• [Work task]:
Copy only what lies from the line containing "Leave the call with red hangup button" through the line containing "This screenshot has width=1844, height=1037." in the entries below, keeping both end lines exact and dropping every picture.

• [Entries supplied]:
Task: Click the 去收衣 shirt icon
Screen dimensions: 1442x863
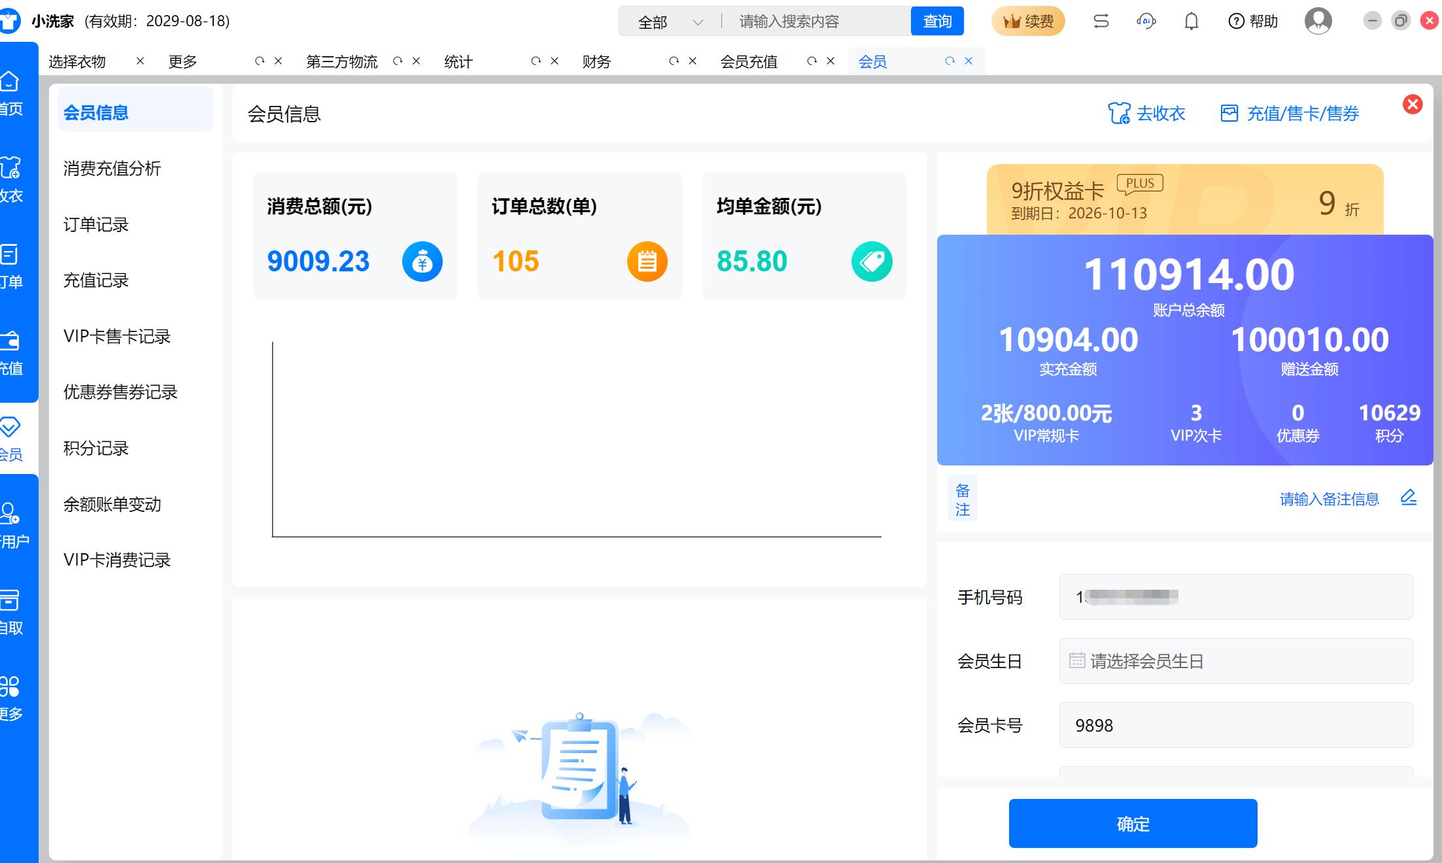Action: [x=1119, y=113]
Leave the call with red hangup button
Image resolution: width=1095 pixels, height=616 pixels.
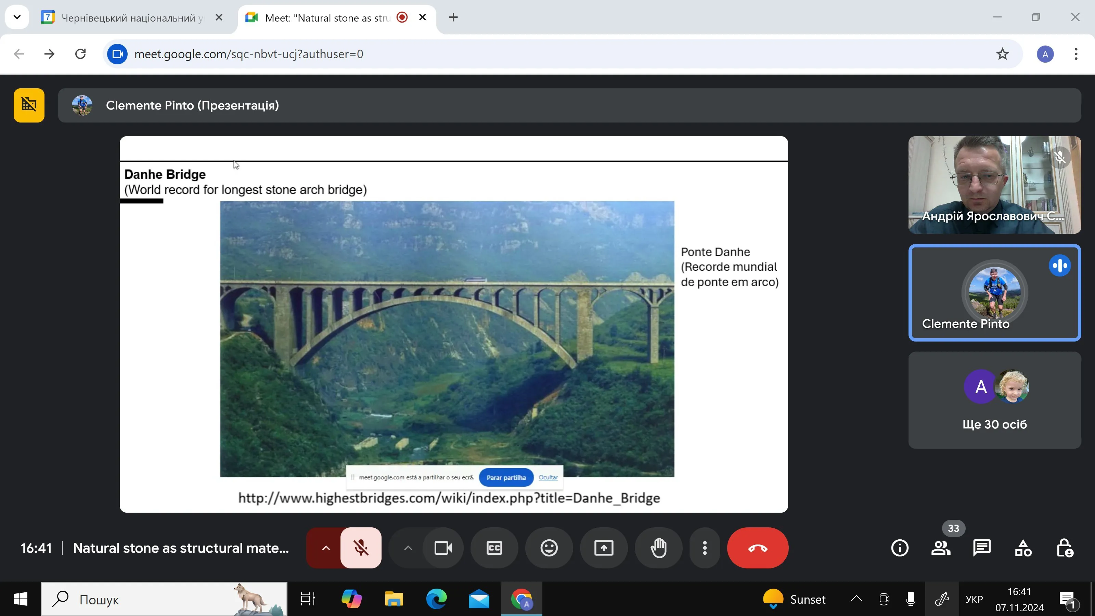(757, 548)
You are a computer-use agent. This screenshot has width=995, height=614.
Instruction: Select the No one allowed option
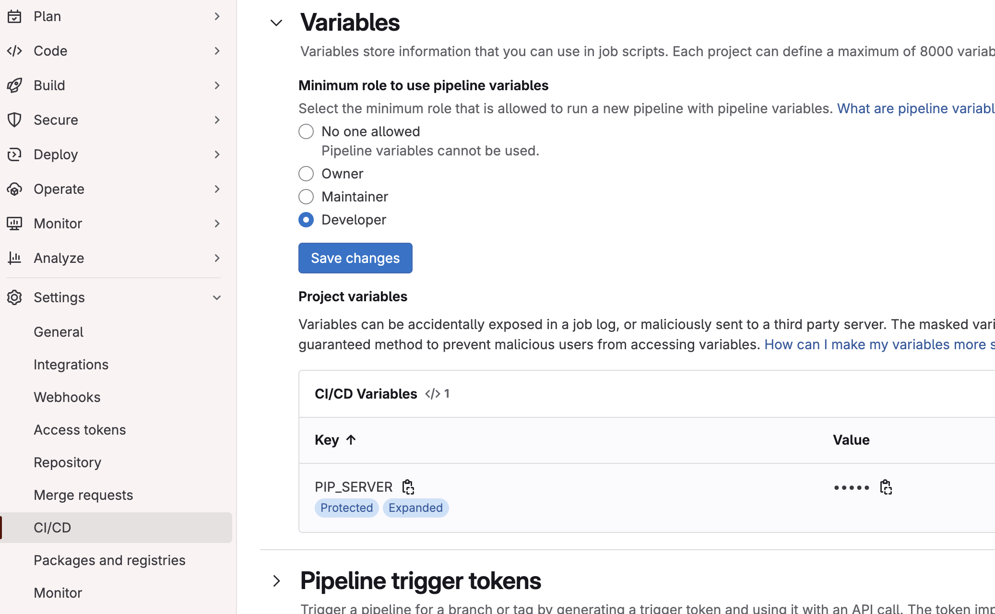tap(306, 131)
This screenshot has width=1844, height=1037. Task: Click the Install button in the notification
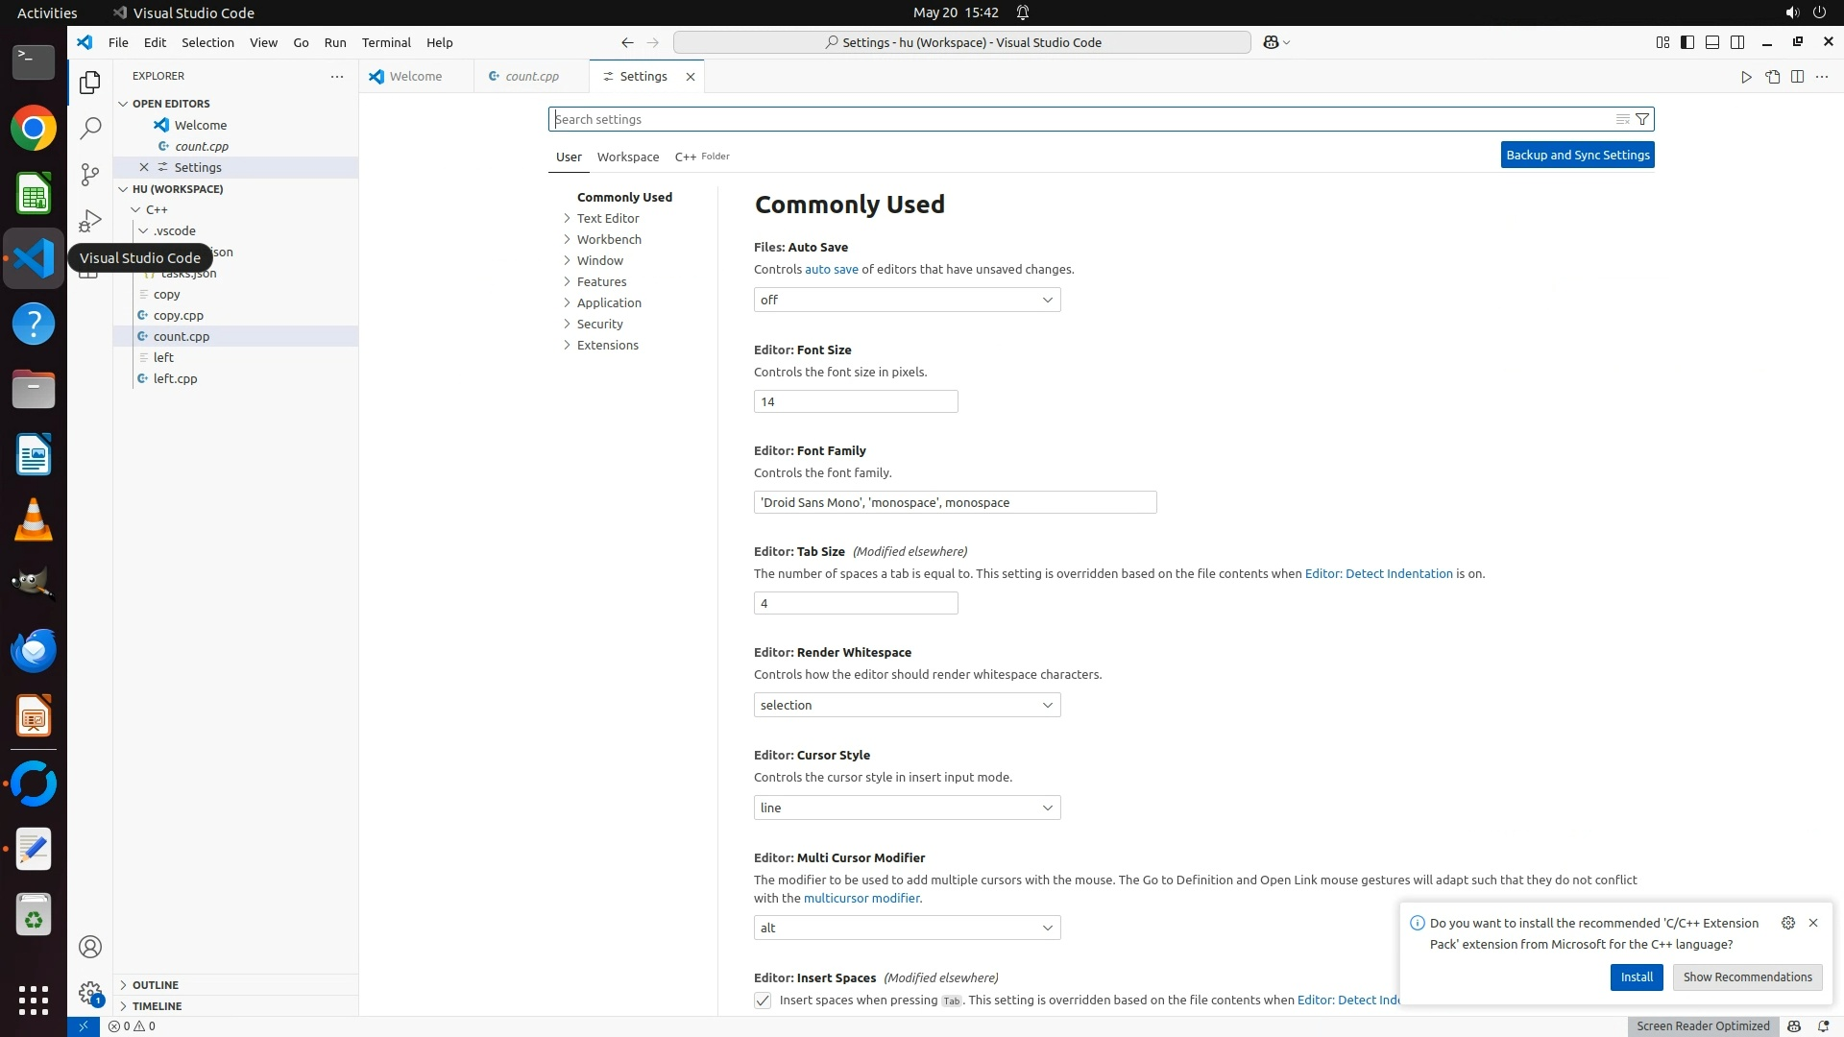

==

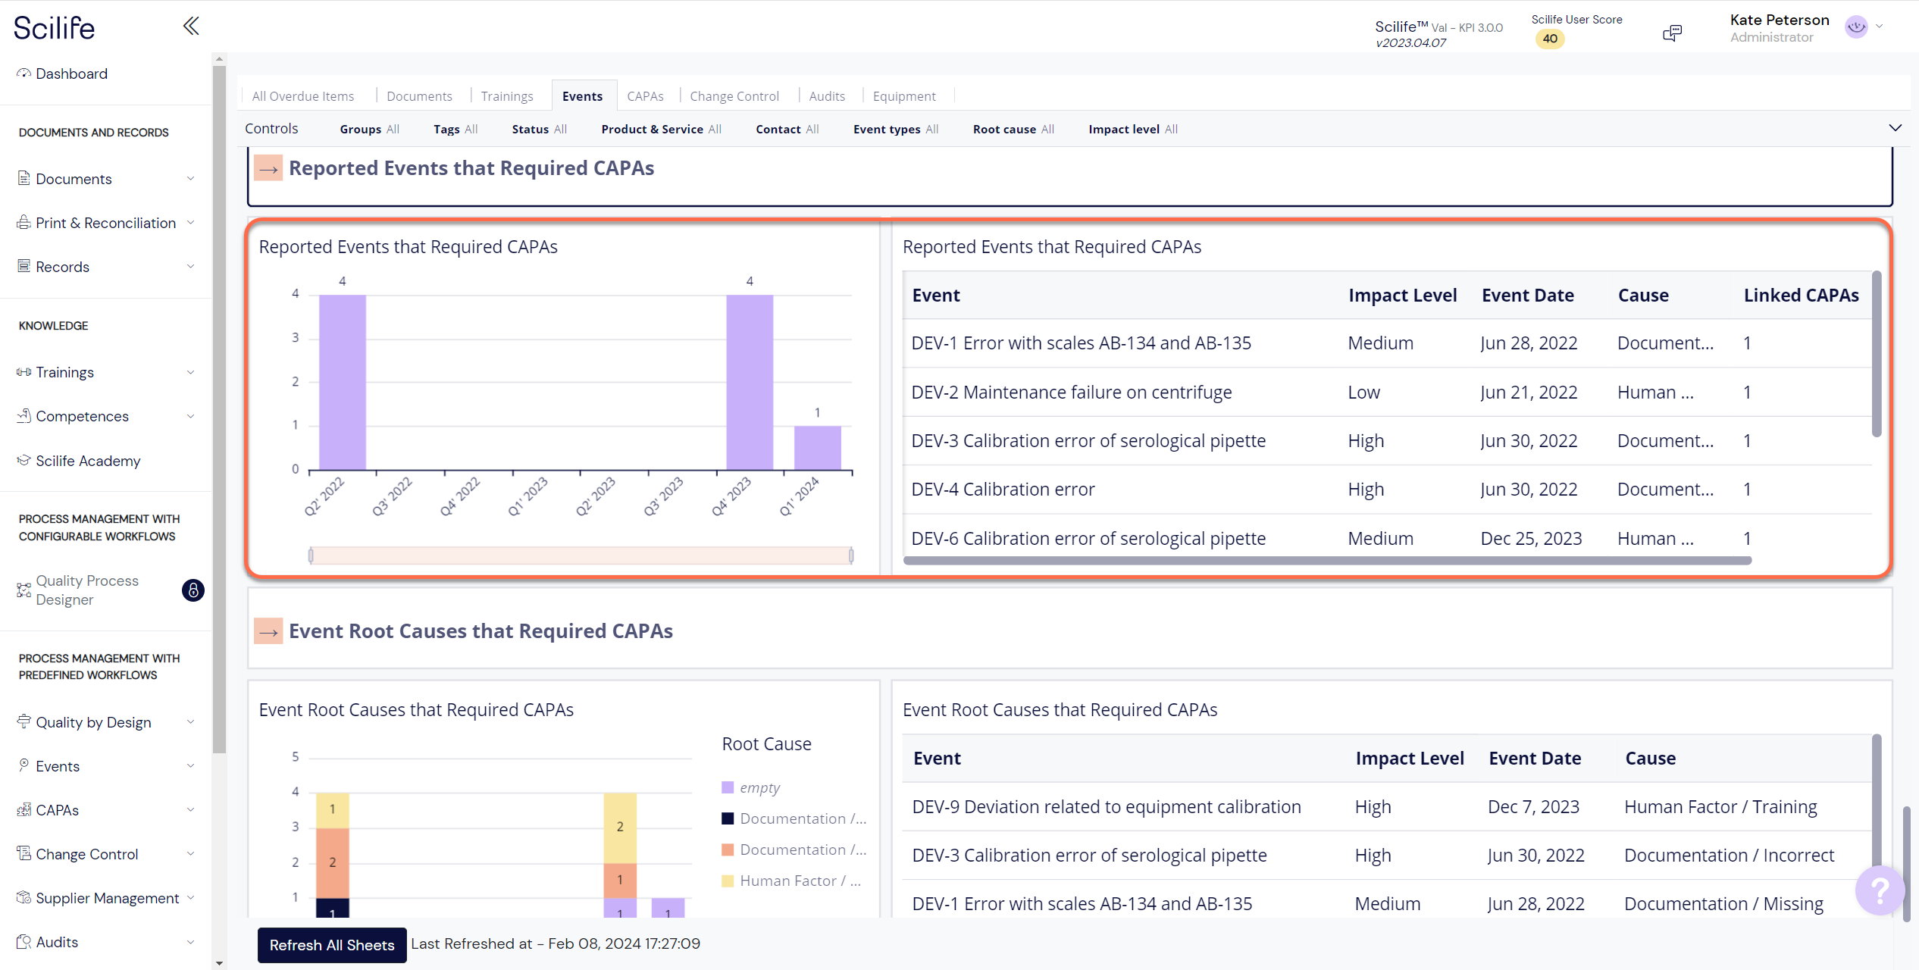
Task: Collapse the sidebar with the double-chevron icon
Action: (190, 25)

--

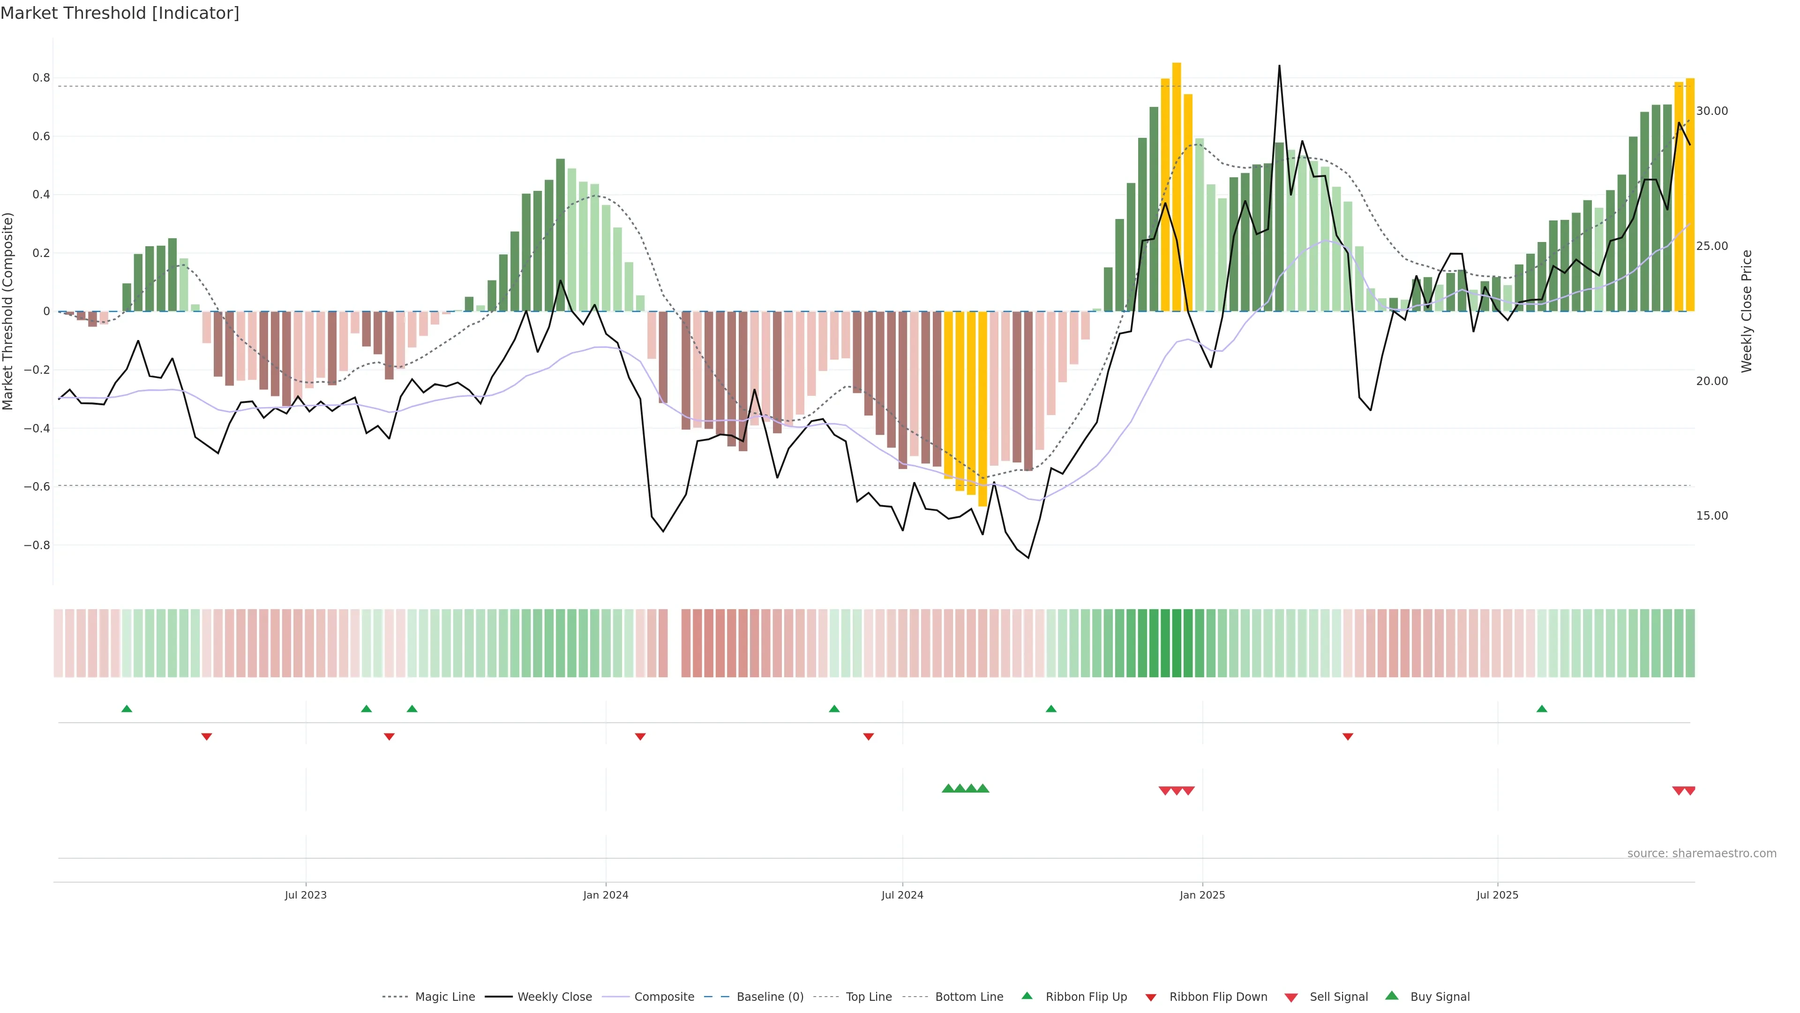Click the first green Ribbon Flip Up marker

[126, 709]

• [Your solution]:
Leave the call with red hangup button
Image resolution: width=1095 pixels, height=616 pixels.
(757, 548)
You are a computer-use agent. This screenshot has width=995, height=614.
Instruction: Select the No one allowed option
tap(306, 131)
This screenshot has width=1844, height=1037. Task: Click the Install button in the notification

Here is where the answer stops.